Money was tight when Faith Bandler was growing up in Murwillumbah in the early 1930s, but her two older brothers managed to save a portion of their wages to buy records. Paul Robeson was a favourite and the family would all sing along. At 17, Faith sneaked away from a church meeting to see him perform ‘Ol’ Man River’ in Showboat. It was the first movie she ever saw.
Young Faith’s interest was more than just musical. The daughter of a South Sea Islander blackbirded to the Queensland canefields, she already saw parallels between the Afro-American experience of segregation and the petty Australian apartheid that distinguished islanders from Aborigines while discriminating against both.
In the person of Paul Robeson, Jim Crow had a particularly formidable opponent. The son of an escaped slave, Robeson had graduated from Columbia Law School and become the greatest American football player of his era before winning worldwide acclaim as an actor and singer. But when he exercised his freedom of speech to oppose racism and fascism, the FBI targeted him. In 1950, the US government revoked his passport and his recordings disappeared from the shelves of American stores.

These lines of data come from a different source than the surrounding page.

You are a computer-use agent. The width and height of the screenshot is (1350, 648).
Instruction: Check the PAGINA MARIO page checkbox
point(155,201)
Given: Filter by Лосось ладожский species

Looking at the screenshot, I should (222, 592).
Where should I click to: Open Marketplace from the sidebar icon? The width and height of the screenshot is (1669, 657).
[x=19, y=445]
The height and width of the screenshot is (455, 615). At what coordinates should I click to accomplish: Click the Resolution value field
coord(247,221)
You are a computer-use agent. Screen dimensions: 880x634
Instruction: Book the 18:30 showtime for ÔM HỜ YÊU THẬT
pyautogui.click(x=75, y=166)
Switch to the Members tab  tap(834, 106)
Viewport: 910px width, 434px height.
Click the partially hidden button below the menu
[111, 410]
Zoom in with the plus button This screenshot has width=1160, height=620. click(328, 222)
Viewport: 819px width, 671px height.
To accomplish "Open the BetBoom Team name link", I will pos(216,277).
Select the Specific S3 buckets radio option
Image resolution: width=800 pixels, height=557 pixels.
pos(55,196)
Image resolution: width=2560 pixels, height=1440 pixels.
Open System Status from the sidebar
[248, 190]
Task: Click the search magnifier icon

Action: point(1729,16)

Faith Bandler found some of his discs in Europe the following year. Now in her early thirties and a peace activist, she’d taken leave from her job as a dressmaker at David Jones in Sydney to attend a Soviet-sponsored youth festival in Berlin. When she returned home, sceptical of the communists, the security police confiscated her passport and her phonograph records, the Robesons among them. They also had her sacked from her job.
After almost a decade, the US Supreme Court restored Robeson’s passport. In 1960, he embarked on an overseas concert tour. When he got to Australia, Faith Bandler was at the airport to meet him.
“‘You must tell me more about your people,’ he said. Well, actually he meant the Aboriginal people …”
She set up a projector in his hotel, the Australia, and screened a film shot on a mission. What he saw moved him to anger and the declaration that he would come back and lend his hand to the struggle for racial equality. “He was beautiful, but he died and he didn’t come back.”
But his example fuelled Bandler’s determination. By the time of Robeson’s death, in 1976, she had helped establish the Federal Council for the Advancement of Aborigines and Torres Strait Islanders and led its successful campaign in the 1967 referendum.
And at nearly 90, a Living Treasure, her passion for human rights and social justice jes’ keeps rollin’ along.